Recorded data:

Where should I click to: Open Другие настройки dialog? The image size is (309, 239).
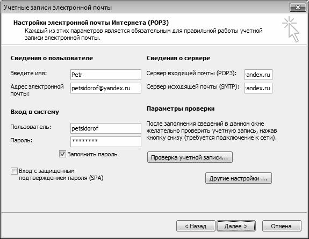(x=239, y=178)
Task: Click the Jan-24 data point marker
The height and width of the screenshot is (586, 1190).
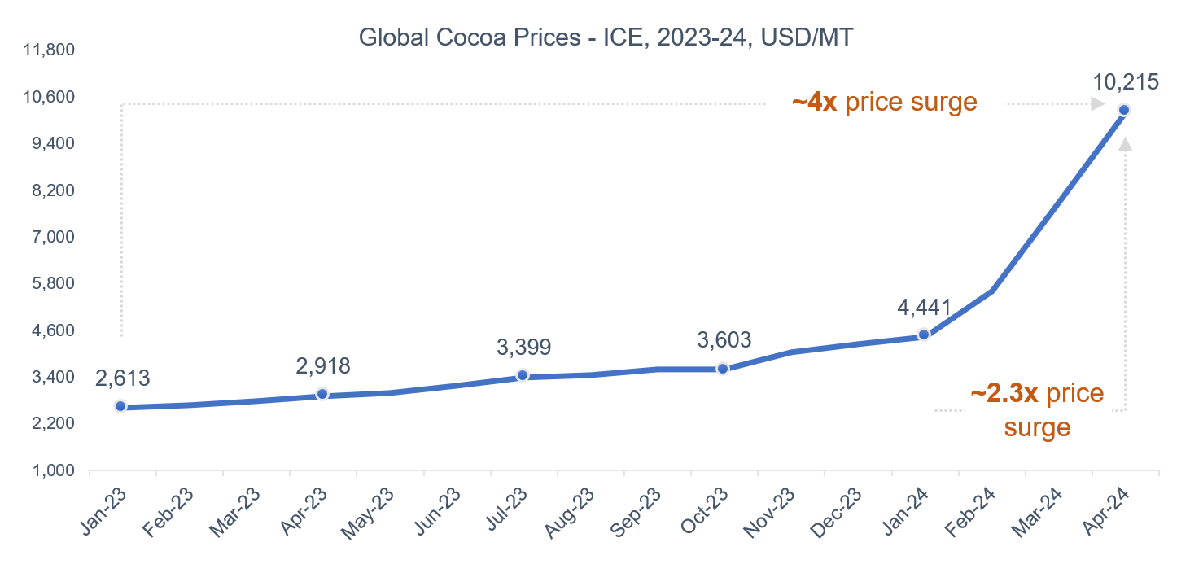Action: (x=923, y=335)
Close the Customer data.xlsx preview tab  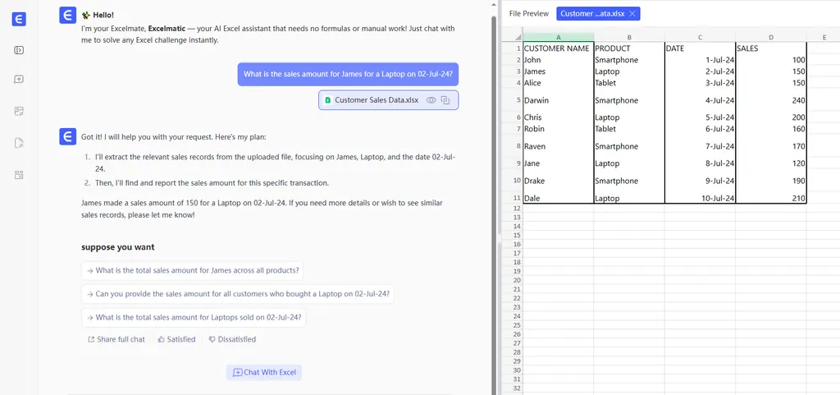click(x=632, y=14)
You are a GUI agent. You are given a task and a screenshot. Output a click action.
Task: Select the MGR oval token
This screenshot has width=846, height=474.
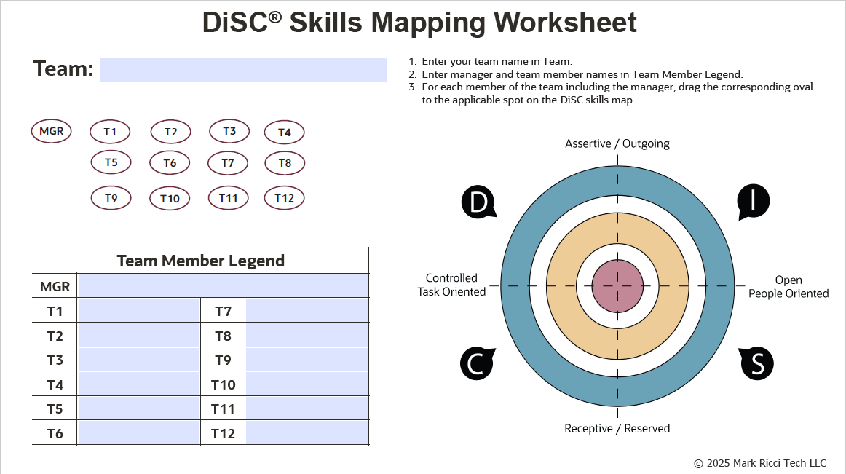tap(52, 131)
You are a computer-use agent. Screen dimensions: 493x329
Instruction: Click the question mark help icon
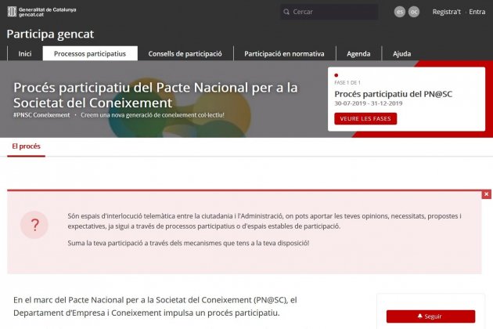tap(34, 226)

— EXERCISE PROMPT —
Reproduce the lines starting with the line that contains "You are a GUI" and continuing through the last of the lines, both ends included, omitting the pictures.

— FINISHED ANSWER —
You are a GUI agent. You are given a task and a screenshot. Output a click action.
Task: Select the MGR oval token
This screenshot has width=846, height=474.
tap(52, 131)
You are a computer-use agent. Screen dimensions: 493x329
Instruction: Click the question mark help icon
tap(34, 226)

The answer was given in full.